14. Jahrhundert, Bevölkerungsexplosion im Himmel, HH

Wie Homer nicht vermag, die griechischen Krieger vollständig aufzuzählen, so wenig gelingt es Dante, sämtliche Engel des Himmels zu nennen, nicht, weil er ihre Namen nicht kennt, sondern weil ihm ihre Zahl ungekannt ist. Und so finden wir im XXIX. Gesang des Paradieses ein weiteres Bespiel für den Topos des Unsagbaren, weil die Zahl der Engel die Möglichkeiten des menschlichen Geistes übersteigt. Angesichts des Unsagbaren greift Dante jedoch nicht auf die Aufzählung zurück, vielmehr versucht er der Verzückung darüber Ausdruck zu geben. Und wenn er, immer noch im Zusammenhang mit der Zahl der Engel, von der Faszination, dem Schwindel der geometrischen Progression erfasst wird, nimmt er auf die Legende Bezug, wonach der Erfinder des Schachspiels vom König von Persien folgende Belohnung für seine Erfindung erbat: ein Weizenkorn für das erste Feld, zwei für das zweite, vier für das dritte und so weiter bis zum vierundsechzigsten Feld, wobei zuletzt eine astronomisch hohe Zahl an Weizenkörnern herauskam: „ … die Zahl nach Tausenden das Doppelspiel des Schachbretts übersteigt“ (Paradies, XXVIII, 92f.)

(Quelle: Umberto Eco, Die unendliche Liste, Hanser 2009, S. 50)

Weil hier etwas verworren zuerst vom 29., danach aber vom 28. Gesang des Paradieses die Rede ist, wollen wir die kritische Stelle in einer guten Übersetzung zitieren. (Im 29. Gesang konnte ich keine Anspielungen auf das Schachspiel entdecken.)

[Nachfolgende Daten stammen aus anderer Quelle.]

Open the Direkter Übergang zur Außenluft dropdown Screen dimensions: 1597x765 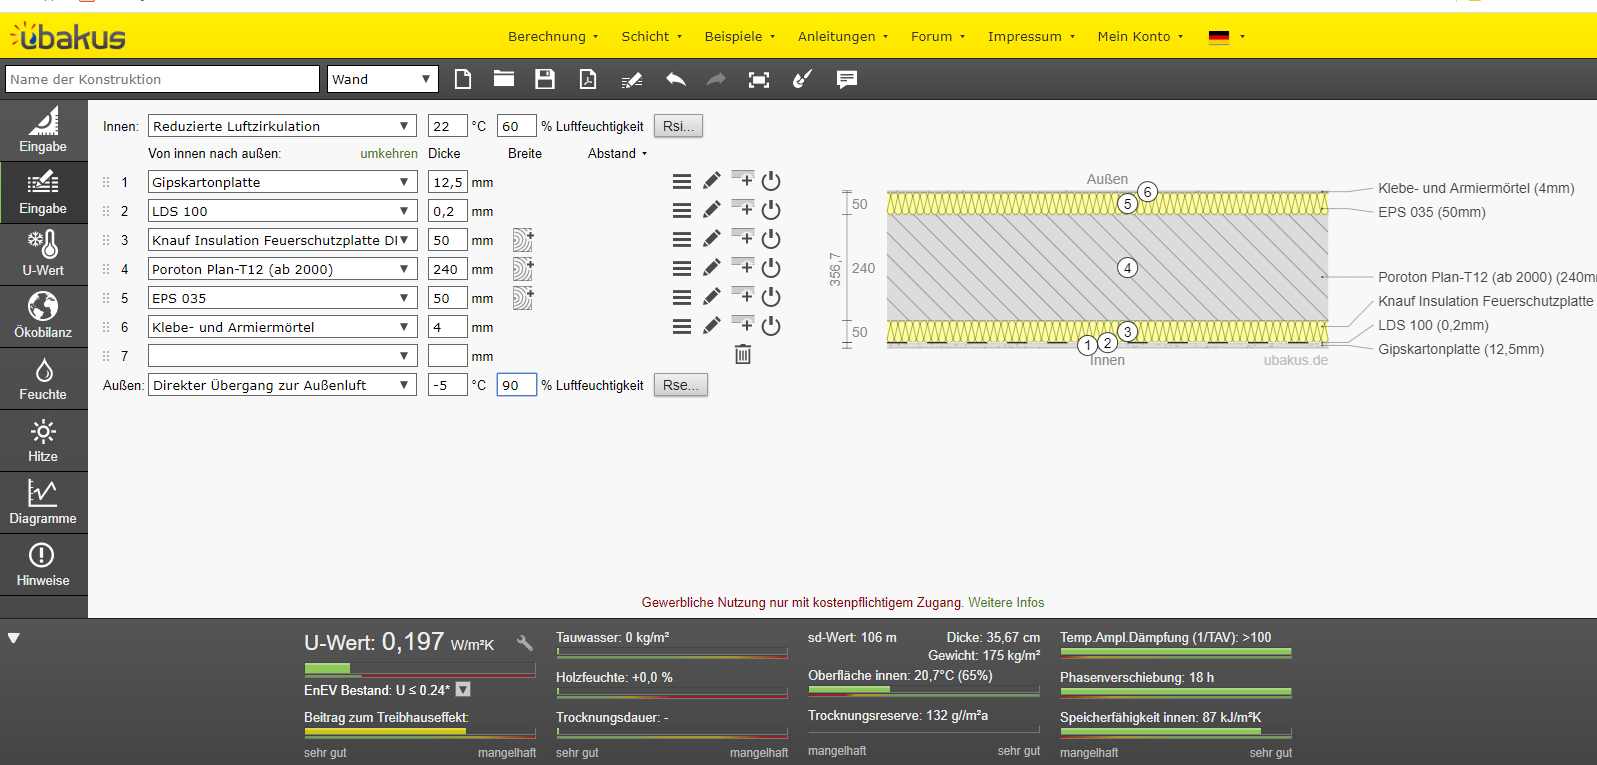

Übrigens ist Dantes „Paradies“, in dem im Gegensatz zur „Hölle“ nichts los ist, ein ebenso selten gelesenes Werk wie etwa Klopstocks „Messias“ oder Miltons „Verlorenes Paradies“.

Karl Witte übersetzt:

Und wie der ganze Brand tat jeder Funke,
und deren Zahl vertausendfachte sich
mehr als die Doppelung der Schachbrettfelder.

Paradies, Achtundzwanzigster Gesang, 91-93

(Quelle: Dante Alighieri, Die Göttliche Komödie, Reclam Leipzig 1970, S. 376)

Die alten Zocker, HH

Bild: Achill und Aias beim Brettspiel

Amphora des Malers Exekias aus Athen. Um 530 v. u. Z. Gefunden in Vulci. Rom, Vatikan.

Um 500 v. Chr., Ephesos

Die Zeit ist ein spielendes, Brettsteine setzendes Kind; ein Kind ist König.

Heraklit

(Quelle: Nestle, Vorsokratiker, S. 110)

Ende 5. Jahrhundert v. Chr., Athen

Man kann das Leben nicht wiederholen wie einen Zug beim Brettspiel.

Antiphon der Sophist

(Quelle: Nestle, Vorsokratiker, S. 213)

Dazu findet sich unter dem Stichwort „Brettspiele“ im Lexikon der Alten Welt  von Artemis unter anderem das schöne Spiel „Polis“.

Πόλις: auf 60 (?) Feldern mußten die gegnerischen Steine geschlagen oder blockiert, die eigenen möglichst schnell plaziert werden. Diesem verwandt war der als einziges Spiel ohne Würfel gespielte Ludus latrunculorum (etwa „Dame“).